A few frightening moments transpired as Flores lay lifelessly on his back with that all too familiar empty stare. Thankfully Flores was fine and left the ring on his own feet. It was the first-ever knockout for Charles. What a way to start a KO streak.

In another promising local bout, Phillip McCants (white trunks)took a six round majority decision over Kaseem Wilson, but the actual bout disappointed the crowd. The two junior lightweights clutched and held each other much of the way. Wilson was more composed and methodical, while McCants was the aggressor and the stronger of the two. The officials preferred McCants in the bout that was as difficult to score as it was to watch. Judge Alan Rubenstein saw it even (57-57), but Steve Weisfeld and Dave Greer both scored it for McCants, 58-56, who improved to 9-2-1 / 3 KOs. Wilson, 12-3-1 / 3 KOs, lost his second in a row. Both fighters will move on to fight again - just hopefully not against each other.
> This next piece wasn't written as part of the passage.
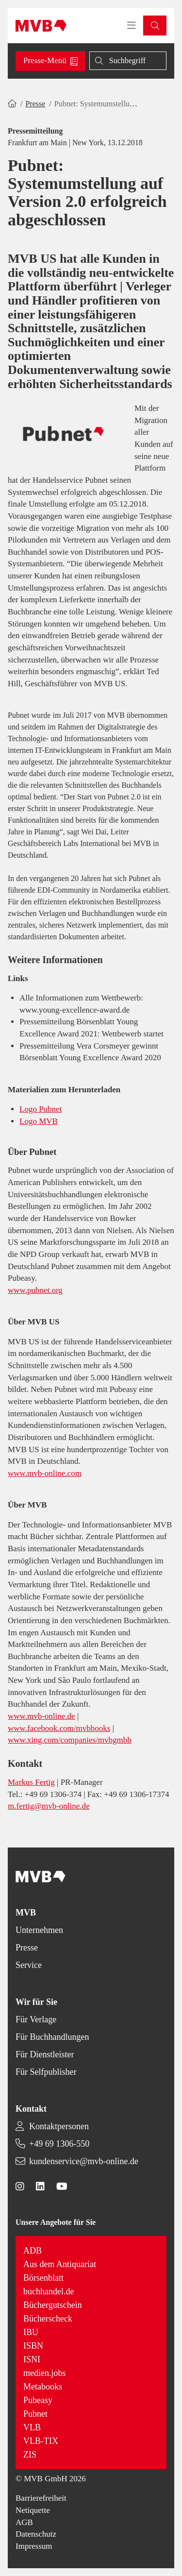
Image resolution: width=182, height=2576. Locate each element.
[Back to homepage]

Touted amateur champion Miguel Cartagena won his second straight professional bout in his three-month old career. The North Philadelphia bantamweight halted Jaime Gonzalez of Aguada, Puerto Rico, at :49 of round two. Gonzalez tried to rattle "No Fear" Cartagena in round one with a well placed elbow, but the 18 year old Miguel didn't bother to notice. He was pumped up and clearly happy to be fighting for the first time at home before a large cheering section. Cartagena dropped his opponent twice in the first round,  showboating his way through it all. In round two he lowered the boom on his helpless foe, dropping him again and forcing referee Benjy Esteves to rescue him. The win gave Cartagena his first KO in two wins. Gonzalez remained winless, 0-2.

Junior featherweight Mike Oliver, Hartford, CT, defeated Felipe Almanza, Lorica, Columbia, over six rounds in the fight that started the night. All three judges, Steve Weisfeld, George Hill and Alan Rubenstein scored the fight 58-56 for Oliver.

Junior middleweight Glen Tapia, Passaic, won a six-round unanimous decision over Taronze Washington of Dallas.

Cuban welterweight Yordenis Ugas also won a unanimous decision over Kenny Abril of Rochester.

The long night of fights ended with a six round draw between junior bantamweights Angel Cruz and Jose Rivera. Al three judges scored the bout 57-57.

Besides slower than usual pre-sales for a Mike Jones fight, a larger than expected crowd came out to the event. The summer curse only applied to the indoor temperature of the South Philly Arena and apparently did not hurt the box office.

One long delay occurred just before the main event when the Fox Sports Net crew suffered a power failure. The live TV audience was presented another (taped) fight while the problem was corrected. Once power was recovered, the Jones bout commenced and did make the TV broadcast.